Question

1. set this one up on the back of this page. a male rabbit with genotype ggbb x with a female rabbit with genotype rabb. show the punnett square and the expected offspring and their proportions.

genotypes/ phenotype/ probability ratio
grey, red eyed ____
grey, black eyed ____
white, red eyed ____
white, black eyed ____

Explanation:

Step1: Analyze the Genotypes

The male rabbit has genotype \( GgBb \) and the female rabbit has genotype \( ggbb \). We can use the Punnett square method to determine the possible genotypes of the offspring. First, we find the possible gametes for each parent. The male \( GgBb \) can produce gametes: \( GB \), \( Gb \), \( gB \), \( gb \). The female \( ggbb \) can only produce gametes: \( gb \).

Step2: Construct the Punnett Square

We create a 4x1 Punnett square (since the female has only one type of gamete) and combine the gametes:

	\( gb \)
\( Gb \)	\( Ggbb \)
\( gB \)	\( ggBb \)
\( gb \)	\( ggbb \)

Step3: Determine Phenotypes and Probabilities

Now we analyze the phenotypes.

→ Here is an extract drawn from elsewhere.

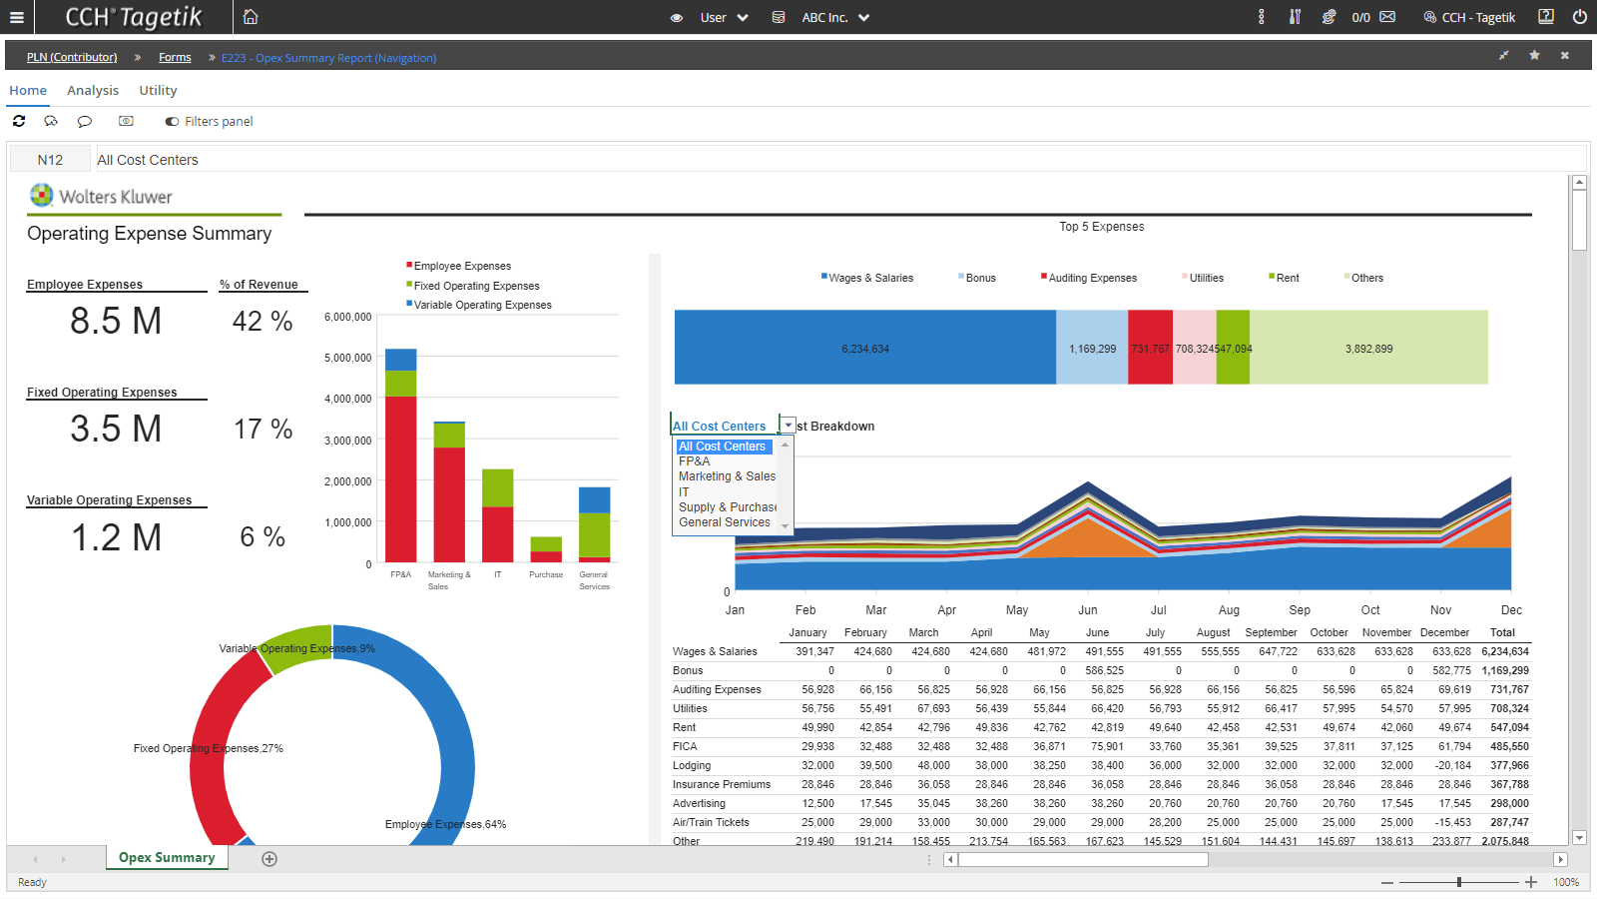Select Marketing & Sales from the list
Image resolution: width=1597 pixels, height=899 pixels.
tap(727, 476)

Let's assume:

• \( G \) (grey) is dominant over \( g \) (white), and \( B \) (black eyes) is dominant over \( b \) (red eyes).
• \( GgBb \): Grey, black eyed (probability \( \frac{1}{4} \))
• \( Ggbb \): Grey, red eyed (probability \( \frac{1}{4} \))
• \( ggBb \): White, black eyed (probability \( \frac{1}{4} \))
• \( ggbb \): White, red eyed (probability \( \frac{1}{4} \))

Wait, but the table in the problem has different phenotype descriptions. Let's re - evaluate the eye color and fur color. Maybe the fur color: \( G \) - grey, \( g \) - white; eye color: \( B \) - black, \( b \) - red.

Now, let's match with the given phenotype categories:

1. Grey, red eyed: Genotype \( Ggbb \), probability \( \frac{1}{4} \) or 25% (since there are 4 possible offspring genotypes, each with equal probability as the female has only one gamete type and the male has four, and the Punnett square has 4 cells).
2. Grey, black eyed: Genotype \( GgBb \), probability \( \frac{1}{4} \) or 25%.
3. White, red eyed: Genotype \( ggbb \), probability \( \frac{1}{4} \) or 25%.
4. White, black eyed: Genotype \( ggBb \), probability \( \frac{1}{4} \) or 25%.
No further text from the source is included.